By David Lawder
WASHINGTON (Reuters) – The Export-Import Bank of the United States said on Wednesday it remained far behind its global competitors in financing volume in 2020 even as overall financing activity fell due to the COVID-19 pandemic.
In its annual competition report https://www.exim.gov/sites/default/files/reports/competitiveness_reports/2020/EXIM_2020_CompetitivenessReport_Web-Ready_Single%20pages.pdf to Congress, EXIM said it authorized $1.8 billion in official medium- and long-term export credit support during calendar 2020, compared with global leader China at $18 billion, France at $12.1 billion, Germany at $8.6 billion and South Korea at $5 billion.
China, traditionally the largest provider of export credit, saw its financing volume decrease last year from over $33 billion in 2019.
EXIM provides direct loans, commercial loan guarantees, export credit insurance and working capital guarantees for U.S. exporters.
It is still recovering from years of operating at diminished capacity after conservative Republicans in Congress tried to shutter the institution in 2015, arguing that it provided “corporate welfare.”
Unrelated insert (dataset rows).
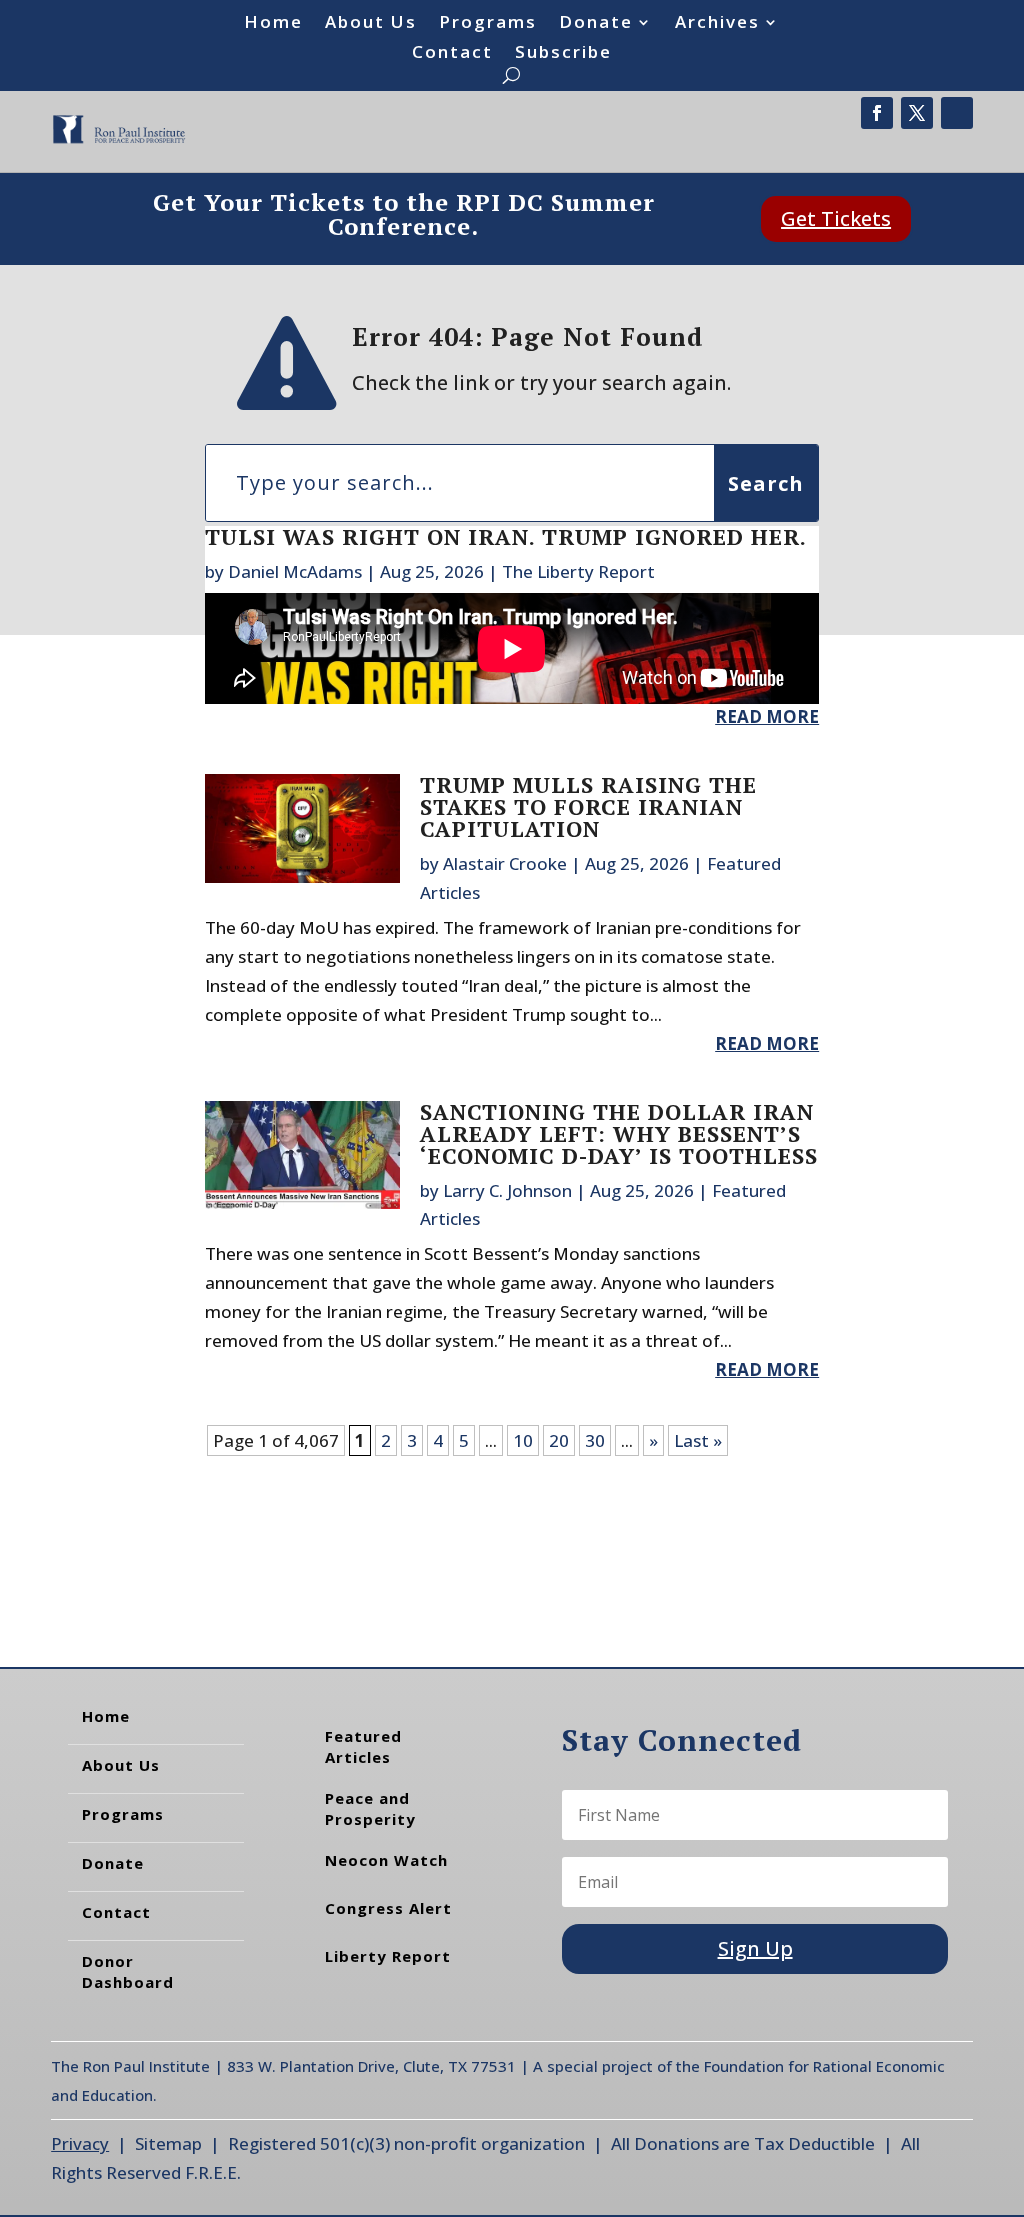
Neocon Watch (386, 1860)
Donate (596, 24)
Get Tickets (836, 218)
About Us (371, 24)
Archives (717, 24)
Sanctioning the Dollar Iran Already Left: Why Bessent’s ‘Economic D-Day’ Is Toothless (619, 1133)
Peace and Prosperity (370, 1808)
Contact (452, 54)
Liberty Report (388, 1956)
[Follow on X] (917, 113)
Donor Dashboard (128, 1971)
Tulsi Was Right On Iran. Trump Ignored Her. (506, 536)
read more (767, 716)
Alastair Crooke (505, 863)
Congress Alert (388, 1908)
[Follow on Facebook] (877, 113)
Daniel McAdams (295, 571)
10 (523, 1440)
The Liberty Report (578, 571)
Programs (488, 24)
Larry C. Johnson (507, 1190)
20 (559, 1440)
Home (273, 24)
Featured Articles (363, 1746)
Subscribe (563, 54)
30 (595, 1440)
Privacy (80, 2143)
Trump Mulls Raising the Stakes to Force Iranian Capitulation (588, 806)
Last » (698, 1440)
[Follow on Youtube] (957, 113)
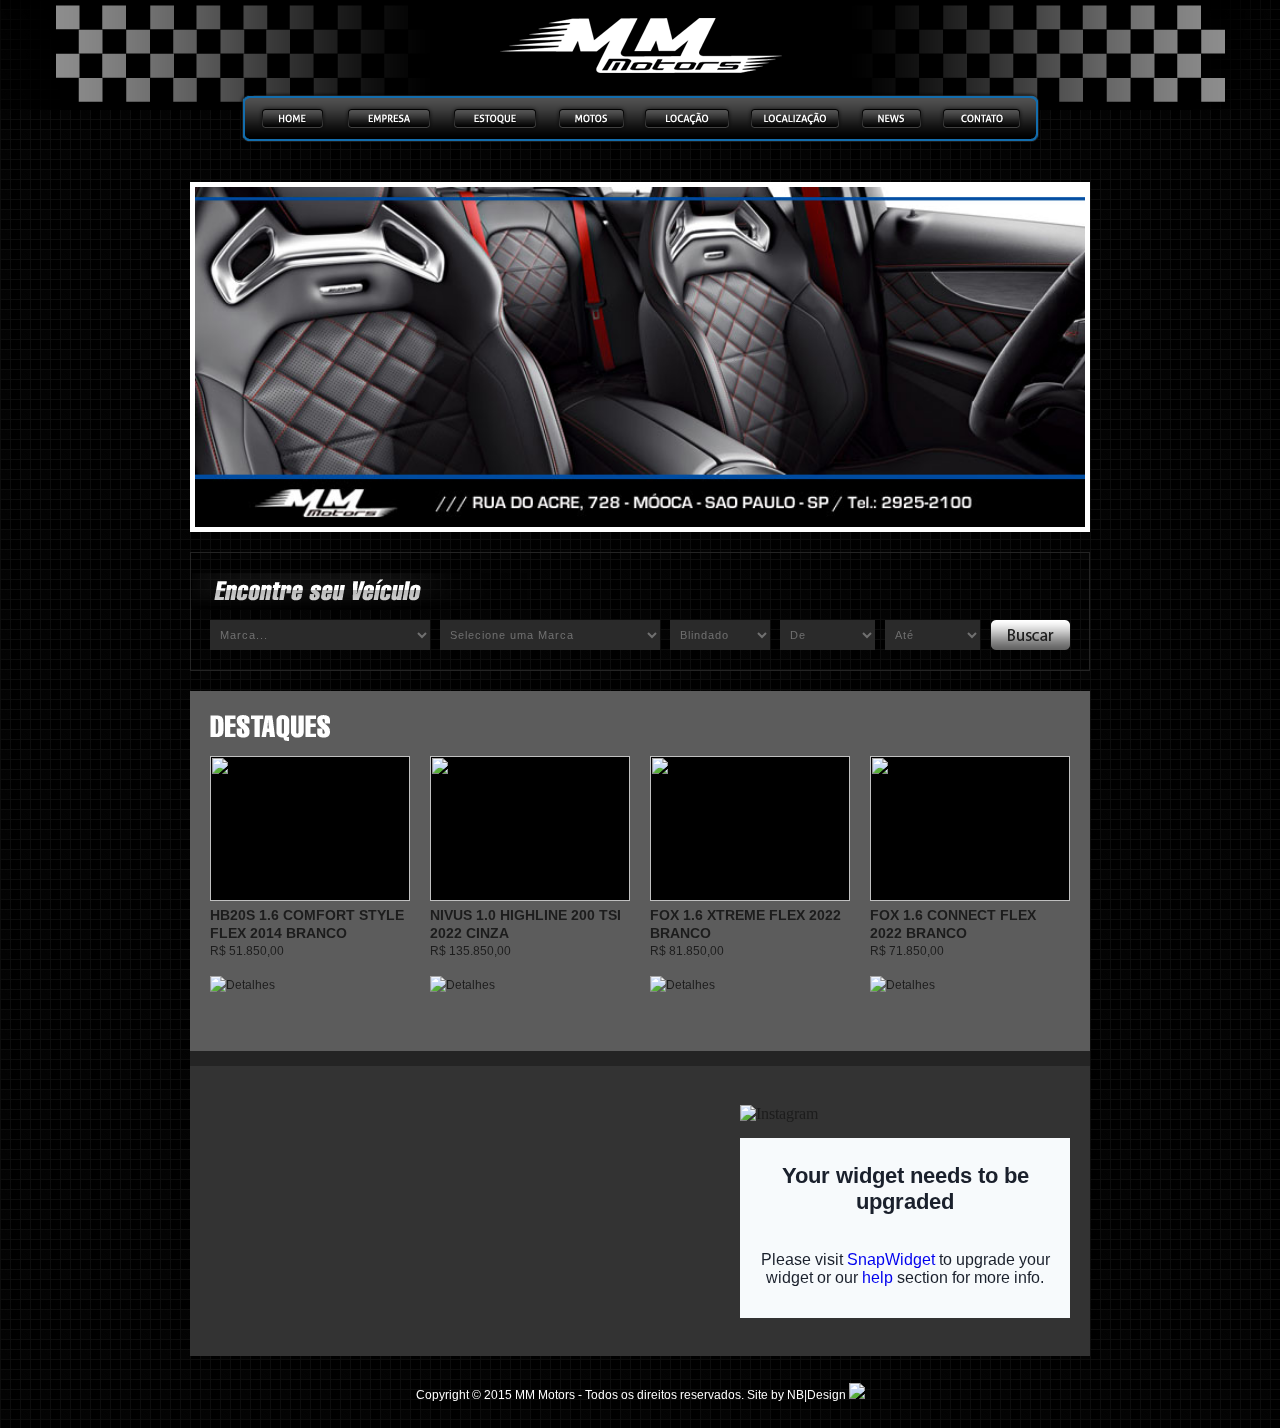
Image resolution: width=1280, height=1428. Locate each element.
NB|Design (818, 1395)
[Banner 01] (640, 357)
In 2014, the agency reported https://www.exim.gov/sites/default/files/reports/EXIM%202014CompetReport_0611.pdf it had authorized $12.5 billion in medium- and long-term export credit support, a year in which it said China approved volume of $58 billion.
EXIM in 2019 secured a seven-year re-authorization, the longest in its 87-year history, and saw Congress restore its full board membership. That allowed it to resume financing large deals above $10 million, such as commercial aircraft and power plants.
At the end of 2020, EXIM said it had a backlog of about $39 billion worth of projects in its financing pipeline awaiting approvals.
“EXIM is on the pathway back to being a leader in export credit and providing the nature and scale of official MLT export credit needed to give U.S. exporters and U.S. interests a fair shot at trade opportunities in the years ahead, EXIM’s acting vice chairman, James Cruse, said in a statement.